Conseil supérieur de la magistrature statuant comme conseil de discipline des magistrats du siège

Date
08/11/1995
Qualification(s) disciplinaire(s)
Manquement au devoir de probité (devoir de ne pas abuser de ses fonctions), Manquement au devoir de probité (obligation de préserver la dignité de sa charge)
Décision
Interdiction temporaire de l'exercice des fonctions
Mots-clés
Argent
Détournement de fonds
Caisse noire
Probité
Dignité
Interdiction temporaire de l'exercice des fonctions
Juge du livre foncier
Fonction
Juge du livre foncier
Résumé
Constitution d’une « caisse noire » alimentée par des sommes reçues du barreau en contrepartie de la délivrance de photocopies et d’appels téléphoniques émis du tribunal, ainsi que par des ristournes consenties par la société distributrice des machines à café installées dans la juridiction.
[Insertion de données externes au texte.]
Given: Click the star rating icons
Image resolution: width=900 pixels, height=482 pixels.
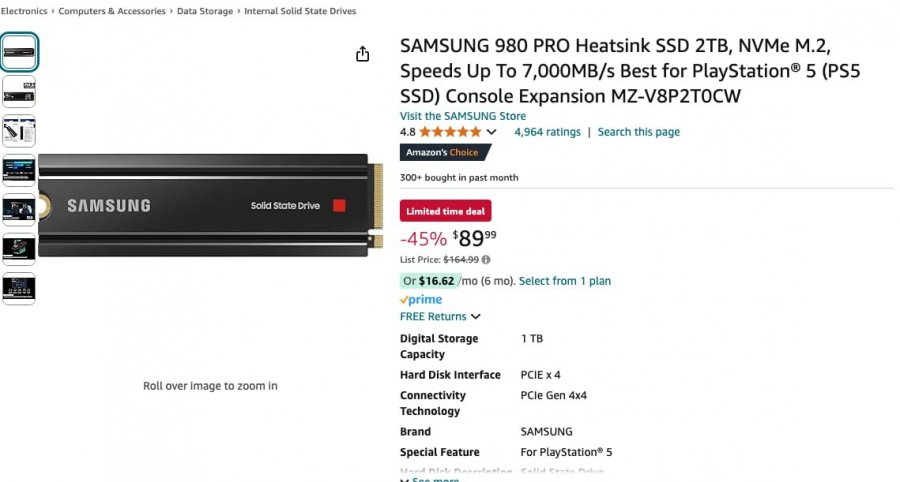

Détournement de ces fonds à des fins personnelles
Décision(s) associée(s)

Le Conseil supérieur de la magistrature, réuni comme conseil de discipline des magistrats du siège, et siégeant à la Cour de cassation ;

Vu l’article 50 de l’ordonnance n° 58-1270 du 22 décembre 1958 portant loi organique relative au statut de la magistrature, modifié par la loi organique n° 92-189 du 25 février 1992 ;

Vu la dépêche du garde des sceaux, ministre de la justice, du 5 octobre 1995, proposant au Conseil supérieur de la magistrature, statuant comme conseil de discipline, d’interdire temporairement à M. X, juge du livre foncier au tribunal d’instance de V, l’exercice de ses fonctions ;

Vu l’avis du premier président de la cour d’appel de V ;

Après avoir entendu :
- M. Marc Moinard, directeur des services judiciaires au ministère de la justice, assisté de Mme Isabelle Douillet, magistrat à l’administration centrale du ministère de la justice ;
- M. X, celui-ci ayant eu la parole le dernier ;

Attendu que la mesure d’interdiction temporaire, par ses conséquences irrémédiables, ne peut être ordonnée qu’autant que les faits invoqués à l’encontre d’un juge présentent un caractère d’évidence incontestable, dans leur matérialité ou scandaleuse, par la publicité qui en a été ou peut en être donnée ;

Attendu qu’il résulte du dossier soumis au Conseil et des débats, que M. X a reconnu que, greffier en chef au tribunal de grande instance de W, il a poursuivi une pratique instaurée avant sa prise de fonctions en assurant la tenue d’une « caisse noire », alimentée, d’une part, par des sommes reçues du barreau et correspondant à la délivrance de photocopies de documents de la bibliothèque du tribunal et à des appels téléphoniques émis du tribunal, d’autre part, par des ristournes consenties sur les consommations par la société Cafématic, distributrice de machines à café installées dans les locaux de la juridiction ;

Que les sommes ainsi perçues ont été portées par M. X sur un compte Codevi ouvert, à son nom, à la banque populaire de Lorraine ;

Attendu que, le 18 mai 1994, alors juge du livre foncier au tribunal d’instance de V, M. X a clos ce compte Codevi et en a viré le solde, soit 11 974,80 francs, sur son compte personnel, avant d’utiliser cette somme pour son propre usage ;

Attendu que ces faits, qui ont été reconnus par M. X, revêtent un caractère d’évidence, dans leur seule matérialité ;

Qu’ils constituent un obstacle majeur à l’exercice du pouvoir de juger, par l’atteinte grave portée au crédit de celui qui en est le titulaire ;

Qu’il y a lieu de faire droit à la demande d’interdiction temporaire de l’exercice des fonctions ;

Par ces motifs,

Interdit temporairement à M. X l’exercice de ses fonctions de juge du livre foncier au tribunal d’instance de V ;

Dit que la présente décision produira effet dès sa notification ;

Dit que l’interdiction cessera de plein droit de produire ses effets si, à l’expiration d’un délai de deux mois à compter de la notification de la présente décision, le garde des sceaux n’a pas saisi le Conseil supérieur de la magistrature dans les conditions prévues à l’article 50-1 de l’ordonnance du 22 décembre 1958 relative au statut de la magistrature ;

Dit que copie de la présente décision sera adressée au premier président de la cour d’appel de V et au président du tribunal de grande instance de V, pour servir à leur information.